Computer Vision with FPGA Computer Vision with FPGA

Computer Vision with FPGA

WORK IN PROGRESS

This project page is heavily a WIP, but publishing it first to pressure myself to finish it ASAP!

TLDR Summary

Developed an object tracking system with a GUI for a fully customisable computer vision pipeline, all implemented on a single Basys3 FPGA board.

Introduction

“eh why every EE project end up tuning PID ah?”

This was the final project for EE2026: Digital Design. This module is an introductory digital logic course, with a strong emphasis on the practical aspects of implementing digital systems on FPGAs using Verilog.

The final project was completely open-ended, with the only restriction being that only a single bitstream can be used with up to 4 FPGA boards (Basys3 FPGA Board).

The typical projects implemented are recreations of popular games or enhanced versions of the suggested project, which was a graphing calculator. However, given that this was essentialy the only module in our course that allowed for a fully open-ended project, we decided to push the limits of what could be done with this simple FPGA board. There were two key considerations:

  1. The project should exploit the features of the FPGA e.g. high level of parallelism, low and deterministic latency, etc.

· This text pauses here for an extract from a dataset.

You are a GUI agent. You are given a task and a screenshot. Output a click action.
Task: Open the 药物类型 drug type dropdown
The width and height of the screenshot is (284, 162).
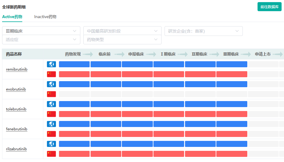pos(122,40)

In other words, it should not be something that could be easily done with a standard microcontroller or CPU.
  2. The final result should be a product, i.e. a cohesively designed system that has a clear function, rather than a haphazard collection of boards and wires.

Ultimately, we landed on an educational tool for teaching basic computer vision (CV) concepts. This was done by implementing a GUI, displayed on a VGA monitor, that allowed users to customise an image processing pipeline for colour-based object tracking using simple drag-and-drop blocks. The camera was also mounted on a pan-tilt assembly with tunable PD controllers to physically track the object in real-time.

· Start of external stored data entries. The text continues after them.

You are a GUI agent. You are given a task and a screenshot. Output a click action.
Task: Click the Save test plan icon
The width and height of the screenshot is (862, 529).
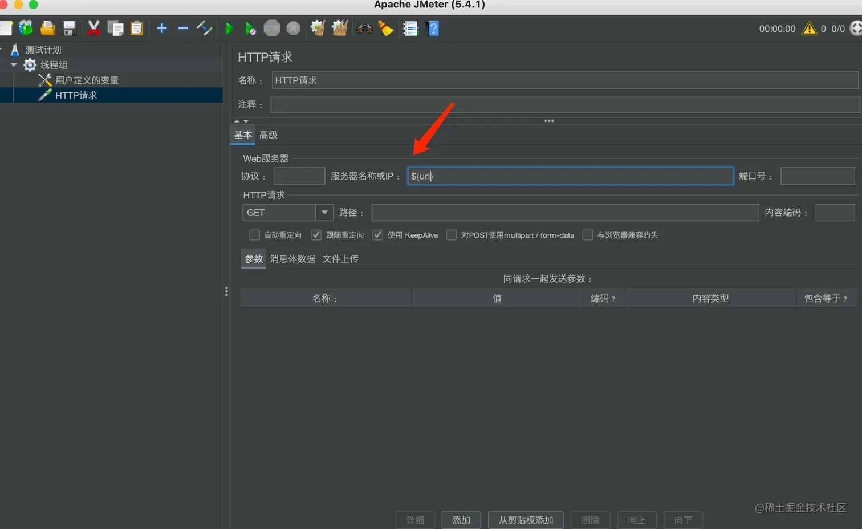tap(70, 28)
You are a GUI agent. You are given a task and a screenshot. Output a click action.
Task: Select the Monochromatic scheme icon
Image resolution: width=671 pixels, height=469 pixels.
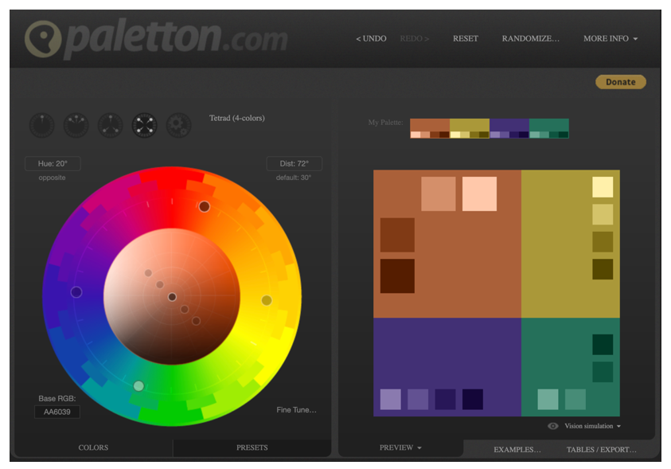[x=41, y=126]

This project met all of our requirements: image processing operations ran in parallel with fast, predictable memory access times to allow for real-time performance, while the GUI and pan-tilt assembly made for a fun and interactive product.

The sections below detail the various components of the project, while also explaining the design choices we had to make along the way, in a (somewhat) chronological order.

CV Pipeline

The overall architecture of the CV pipeline is shown below. Broadly speaking, the pipeline can be divided into 5 main stages:

  1. Camera Interfacing (Grey): Configuring the camera’s settings, and reading the pixel data from the camera.
  2. Pre-Processing (Green): Blurring the image to reduce noise.
  3. Thresholding and Morphology (Orange): Thresholding the image based on colour ranges to create a binary bitmask, which undergo erode/dilate operations to clean up noise.
  4. Blob Detection (Yellow): Finding contiguous regions in the bitmask i.e. finding objects.
  5. Buffering and Display (Purple): Saving the processed image into BRAM buffers and rendering them on the VGA display.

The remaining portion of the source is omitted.